___ Listed records

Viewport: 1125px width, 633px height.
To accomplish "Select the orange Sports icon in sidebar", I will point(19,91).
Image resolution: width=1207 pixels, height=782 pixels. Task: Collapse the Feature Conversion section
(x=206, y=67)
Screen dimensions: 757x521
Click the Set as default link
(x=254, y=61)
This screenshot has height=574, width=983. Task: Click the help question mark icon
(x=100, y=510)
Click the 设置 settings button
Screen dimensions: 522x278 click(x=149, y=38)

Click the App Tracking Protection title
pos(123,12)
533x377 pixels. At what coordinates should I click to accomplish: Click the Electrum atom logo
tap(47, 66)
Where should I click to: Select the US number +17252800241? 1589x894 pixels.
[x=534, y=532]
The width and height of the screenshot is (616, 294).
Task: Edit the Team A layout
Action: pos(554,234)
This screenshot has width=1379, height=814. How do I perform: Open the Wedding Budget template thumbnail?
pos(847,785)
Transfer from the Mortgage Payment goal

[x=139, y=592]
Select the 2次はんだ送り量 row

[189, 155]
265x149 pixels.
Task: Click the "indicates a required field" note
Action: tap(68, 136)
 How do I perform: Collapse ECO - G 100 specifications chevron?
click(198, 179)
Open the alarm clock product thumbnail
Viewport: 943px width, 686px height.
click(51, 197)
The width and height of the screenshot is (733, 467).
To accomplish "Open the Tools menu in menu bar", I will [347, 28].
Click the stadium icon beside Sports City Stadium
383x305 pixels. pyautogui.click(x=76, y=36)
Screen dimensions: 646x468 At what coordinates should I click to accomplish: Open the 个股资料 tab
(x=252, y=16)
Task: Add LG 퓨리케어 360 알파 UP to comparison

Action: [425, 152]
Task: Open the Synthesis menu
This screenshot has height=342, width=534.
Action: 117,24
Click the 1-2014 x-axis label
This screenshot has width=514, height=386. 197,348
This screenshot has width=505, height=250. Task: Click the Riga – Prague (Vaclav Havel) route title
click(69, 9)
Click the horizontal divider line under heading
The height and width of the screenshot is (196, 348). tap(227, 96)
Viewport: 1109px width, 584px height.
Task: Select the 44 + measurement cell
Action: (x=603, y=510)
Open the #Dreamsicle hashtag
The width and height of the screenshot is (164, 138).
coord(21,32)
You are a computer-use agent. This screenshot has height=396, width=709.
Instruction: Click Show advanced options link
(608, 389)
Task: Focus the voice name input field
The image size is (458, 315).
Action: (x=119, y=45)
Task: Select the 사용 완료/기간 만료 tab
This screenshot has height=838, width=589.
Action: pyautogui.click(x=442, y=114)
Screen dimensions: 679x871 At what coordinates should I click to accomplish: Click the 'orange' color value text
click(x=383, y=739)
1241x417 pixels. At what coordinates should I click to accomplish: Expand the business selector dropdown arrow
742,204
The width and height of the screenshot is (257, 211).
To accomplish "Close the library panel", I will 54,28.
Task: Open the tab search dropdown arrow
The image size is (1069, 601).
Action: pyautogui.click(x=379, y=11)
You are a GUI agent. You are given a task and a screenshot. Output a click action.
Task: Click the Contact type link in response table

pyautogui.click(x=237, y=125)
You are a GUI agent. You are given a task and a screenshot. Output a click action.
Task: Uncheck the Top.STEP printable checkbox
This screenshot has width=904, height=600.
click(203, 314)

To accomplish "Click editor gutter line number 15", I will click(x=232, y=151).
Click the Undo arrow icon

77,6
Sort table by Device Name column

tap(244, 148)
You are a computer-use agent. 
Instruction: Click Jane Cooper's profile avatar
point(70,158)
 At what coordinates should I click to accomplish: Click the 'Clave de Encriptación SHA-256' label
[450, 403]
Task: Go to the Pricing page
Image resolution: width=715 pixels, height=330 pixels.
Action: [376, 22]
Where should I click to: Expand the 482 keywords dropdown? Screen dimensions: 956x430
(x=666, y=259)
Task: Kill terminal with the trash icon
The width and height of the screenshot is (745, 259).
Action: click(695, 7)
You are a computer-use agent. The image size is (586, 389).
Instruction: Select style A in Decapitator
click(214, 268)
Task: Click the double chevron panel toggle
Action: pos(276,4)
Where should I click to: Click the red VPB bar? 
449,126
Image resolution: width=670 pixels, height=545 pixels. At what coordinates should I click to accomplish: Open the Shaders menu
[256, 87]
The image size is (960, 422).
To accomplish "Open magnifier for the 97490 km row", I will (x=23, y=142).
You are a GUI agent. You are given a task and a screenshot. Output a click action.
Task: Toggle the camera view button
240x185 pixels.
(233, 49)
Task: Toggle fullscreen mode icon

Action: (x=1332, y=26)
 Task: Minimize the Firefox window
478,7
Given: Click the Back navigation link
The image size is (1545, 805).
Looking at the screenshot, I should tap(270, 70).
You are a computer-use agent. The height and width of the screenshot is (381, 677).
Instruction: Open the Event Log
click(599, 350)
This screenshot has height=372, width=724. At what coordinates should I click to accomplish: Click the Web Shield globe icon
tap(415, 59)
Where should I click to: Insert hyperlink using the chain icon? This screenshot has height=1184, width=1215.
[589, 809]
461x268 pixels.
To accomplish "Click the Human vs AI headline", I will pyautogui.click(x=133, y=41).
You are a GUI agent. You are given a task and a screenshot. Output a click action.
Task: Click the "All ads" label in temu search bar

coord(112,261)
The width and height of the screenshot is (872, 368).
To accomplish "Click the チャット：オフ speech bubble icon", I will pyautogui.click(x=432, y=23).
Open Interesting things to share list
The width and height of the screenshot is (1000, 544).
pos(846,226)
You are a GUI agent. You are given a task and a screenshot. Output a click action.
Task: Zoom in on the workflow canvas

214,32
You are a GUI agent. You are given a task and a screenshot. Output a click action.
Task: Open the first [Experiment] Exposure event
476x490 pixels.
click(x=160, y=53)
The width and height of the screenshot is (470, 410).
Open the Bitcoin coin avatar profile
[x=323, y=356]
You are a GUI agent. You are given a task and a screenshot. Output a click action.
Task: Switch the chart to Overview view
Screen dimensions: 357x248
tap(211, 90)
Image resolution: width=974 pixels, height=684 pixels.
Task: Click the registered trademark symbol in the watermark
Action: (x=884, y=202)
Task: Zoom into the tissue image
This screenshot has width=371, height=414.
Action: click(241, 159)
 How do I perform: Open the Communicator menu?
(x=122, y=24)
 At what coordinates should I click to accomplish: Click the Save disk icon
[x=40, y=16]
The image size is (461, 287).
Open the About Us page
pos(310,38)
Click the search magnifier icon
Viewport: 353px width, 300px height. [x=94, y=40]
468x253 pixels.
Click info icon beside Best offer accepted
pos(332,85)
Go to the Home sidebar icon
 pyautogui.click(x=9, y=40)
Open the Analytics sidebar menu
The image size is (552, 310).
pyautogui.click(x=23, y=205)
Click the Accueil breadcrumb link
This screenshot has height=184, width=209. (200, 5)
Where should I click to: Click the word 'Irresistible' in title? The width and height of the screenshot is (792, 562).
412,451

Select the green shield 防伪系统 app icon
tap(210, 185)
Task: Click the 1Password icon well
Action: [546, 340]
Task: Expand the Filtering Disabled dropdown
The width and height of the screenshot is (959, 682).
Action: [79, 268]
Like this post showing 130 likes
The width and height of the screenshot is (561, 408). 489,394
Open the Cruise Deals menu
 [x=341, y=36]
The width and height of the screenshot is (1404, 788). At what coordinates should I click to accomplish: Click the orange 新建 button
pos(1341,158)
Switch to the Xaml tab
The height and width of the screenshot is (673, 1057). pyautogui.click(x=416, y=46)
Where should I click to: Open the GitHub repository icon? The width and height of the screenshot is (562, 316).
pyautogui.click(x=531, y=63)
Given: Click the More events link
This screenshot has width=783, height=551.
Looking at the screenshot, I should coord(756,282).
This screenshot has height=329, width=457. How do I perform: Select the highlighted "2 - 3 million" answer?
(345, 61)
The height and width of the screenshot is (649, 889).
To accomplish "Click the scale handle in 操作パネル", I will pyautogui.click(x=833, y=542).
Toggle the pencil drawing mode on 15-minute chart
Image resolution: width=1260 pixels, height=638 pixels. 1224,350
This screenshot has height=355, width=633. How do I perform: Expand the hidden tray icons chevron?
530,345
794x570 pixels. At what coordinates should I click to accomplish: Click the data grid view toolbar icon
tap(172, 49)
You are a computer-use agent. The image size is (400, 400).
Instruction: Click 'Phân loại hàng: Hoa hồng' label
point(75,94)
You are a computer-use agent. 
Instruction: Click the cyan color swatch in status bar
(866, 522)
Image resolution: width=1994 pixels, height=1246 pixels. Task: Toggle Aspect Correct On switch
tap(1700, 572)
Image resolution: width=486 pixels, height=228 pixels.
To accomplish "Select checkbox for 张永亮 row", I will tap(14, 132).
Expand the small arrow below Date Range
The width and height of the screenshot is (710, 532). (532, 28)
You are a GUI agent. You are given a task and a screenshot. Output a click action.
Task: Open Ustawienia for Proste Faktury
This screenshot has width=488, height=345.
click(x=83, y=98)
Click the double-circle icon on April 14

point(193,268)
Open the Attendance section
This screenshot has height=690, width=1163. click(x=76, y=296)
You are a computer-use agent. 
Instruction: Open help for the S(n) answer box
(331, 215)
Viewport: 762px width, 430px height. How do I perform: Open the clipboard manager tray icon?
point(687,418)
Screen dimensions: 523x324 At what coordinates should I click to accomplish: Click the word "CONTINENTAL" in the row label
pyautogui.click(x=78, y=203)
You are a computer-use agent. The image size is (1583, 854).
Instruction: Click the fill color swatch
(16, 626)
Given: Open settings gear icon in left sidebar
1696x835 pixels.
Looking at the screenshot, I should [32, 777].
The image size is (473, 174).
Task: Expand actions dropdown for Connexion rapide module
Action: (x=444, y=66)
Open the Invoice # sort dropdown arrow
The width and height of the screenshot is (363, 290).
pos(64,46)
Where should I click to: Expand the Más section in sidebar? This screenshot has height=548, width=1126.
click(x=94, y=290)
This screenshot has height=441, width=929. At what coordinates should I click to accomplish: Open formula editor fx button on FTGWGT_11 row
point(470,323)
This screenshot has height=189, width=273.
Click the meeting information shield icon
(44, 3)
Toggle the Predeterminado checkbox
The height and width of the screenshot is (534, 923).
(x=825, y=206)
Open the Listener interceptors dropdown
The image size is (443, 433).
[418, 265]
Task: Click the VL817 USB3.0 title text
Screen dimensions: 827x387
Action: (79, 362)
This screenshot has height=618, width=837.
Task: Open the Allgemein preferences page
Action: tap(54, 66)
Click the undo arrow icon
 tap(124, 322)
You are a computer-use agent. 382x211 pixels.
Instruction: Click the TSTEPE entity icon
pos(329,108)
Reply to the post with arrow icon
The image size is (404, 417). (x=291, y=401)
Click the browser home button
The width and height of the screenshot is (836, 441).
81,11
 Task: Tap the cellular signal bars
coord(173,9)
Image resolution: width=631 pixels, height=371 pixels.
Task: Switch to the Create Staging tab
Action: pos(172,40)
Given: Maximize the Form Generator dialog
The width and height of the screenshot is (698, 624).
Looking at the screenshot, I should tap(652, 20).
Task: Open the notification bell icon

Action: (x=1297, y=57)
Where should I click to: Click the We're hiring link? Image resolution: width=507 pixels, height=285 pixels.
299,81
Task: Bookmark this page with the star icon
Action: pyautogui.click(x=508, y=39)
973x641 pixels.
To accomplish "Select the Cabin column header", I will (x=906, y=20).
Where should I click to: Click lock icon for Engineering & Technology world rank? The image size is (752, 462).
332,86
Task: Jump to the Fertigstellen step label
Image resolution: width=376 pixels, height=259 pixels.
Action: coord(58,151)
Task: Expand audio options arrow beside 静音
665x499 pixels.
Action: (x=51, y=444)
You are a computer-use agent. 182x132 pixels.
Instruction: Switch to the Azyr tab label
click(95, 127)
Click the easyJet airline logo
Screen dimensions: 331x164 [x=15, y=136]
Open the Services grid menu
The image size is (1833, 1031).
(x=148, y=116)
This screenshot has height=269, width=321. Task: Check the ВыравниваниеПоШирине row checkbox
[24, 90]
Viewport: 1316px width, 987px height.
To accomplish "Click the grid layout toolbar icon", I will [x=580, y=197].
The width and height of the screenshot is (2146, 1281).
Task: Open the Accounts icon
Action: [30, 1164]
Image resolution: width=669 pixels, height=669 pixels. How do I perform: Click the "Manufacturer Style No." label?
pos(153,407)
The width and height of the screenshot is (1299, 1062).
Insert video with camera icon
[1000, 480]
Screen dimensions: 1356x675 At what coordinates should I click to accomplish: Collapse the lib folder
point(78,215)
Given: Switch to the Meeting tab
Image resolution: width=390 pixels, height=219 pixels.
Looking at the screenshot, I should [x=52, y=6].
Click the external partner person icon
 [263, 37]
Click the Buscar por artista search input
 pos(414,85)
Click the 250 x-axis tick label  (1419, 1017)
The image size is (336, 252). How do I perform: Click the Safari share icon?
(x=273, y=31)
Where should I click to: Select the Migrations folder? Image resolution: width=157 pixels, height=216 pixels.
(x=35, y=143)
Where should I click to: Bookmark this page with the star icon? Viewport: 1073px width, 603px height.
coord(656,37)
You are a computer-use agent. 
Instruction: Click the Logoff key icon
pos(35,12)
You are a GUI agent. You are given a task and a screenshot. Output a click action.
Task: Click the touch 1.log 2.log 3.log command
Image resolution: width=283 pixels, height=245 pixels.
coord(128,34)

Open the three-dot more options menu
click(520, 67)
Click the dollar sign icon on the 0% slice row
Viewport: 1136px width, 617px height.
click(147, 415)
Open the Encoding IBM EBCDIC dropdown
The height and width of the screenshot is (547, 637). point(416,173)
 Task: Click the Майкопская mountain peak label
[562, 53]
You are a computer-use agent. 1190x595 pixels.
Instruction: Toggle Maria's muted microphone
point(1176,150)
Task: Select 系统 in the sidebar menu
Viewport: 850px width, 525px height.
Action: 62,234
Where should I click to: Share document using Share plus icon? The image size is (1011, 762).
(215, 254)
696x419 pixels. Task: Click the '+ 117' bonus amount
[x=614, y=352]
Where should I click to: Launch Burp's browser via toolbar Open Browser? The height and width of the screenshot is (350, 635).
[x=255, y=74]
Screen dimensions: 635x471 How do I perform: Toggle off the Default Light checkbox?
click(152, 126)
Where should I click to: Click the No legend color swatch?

______

Work instructions
Can you write out the lines of the listing again, starting with the line containing "Open the Cruise Deals menu" and going through the line containing "pyautogui.click(x=531, y=63)", with "Xaml" switched to "Design" and everything else unchanged?

The completed task
Open the Cruise Deals menu
 [x=341, y=36]
The width and height of the screenshot is (1404, 788). At what coordinates should I click to accomplish: Click the orange 新建 button
pos(1341,158)
Switch to the Design tab
The height and width of the screenshot is (673, 1057). pyautogui.click(x=416, y=46)
Where should I click to: Open the GitHub repository icon? The width and height of the screenshot is (562, 316).
pyautogui.click(x=531, y=63)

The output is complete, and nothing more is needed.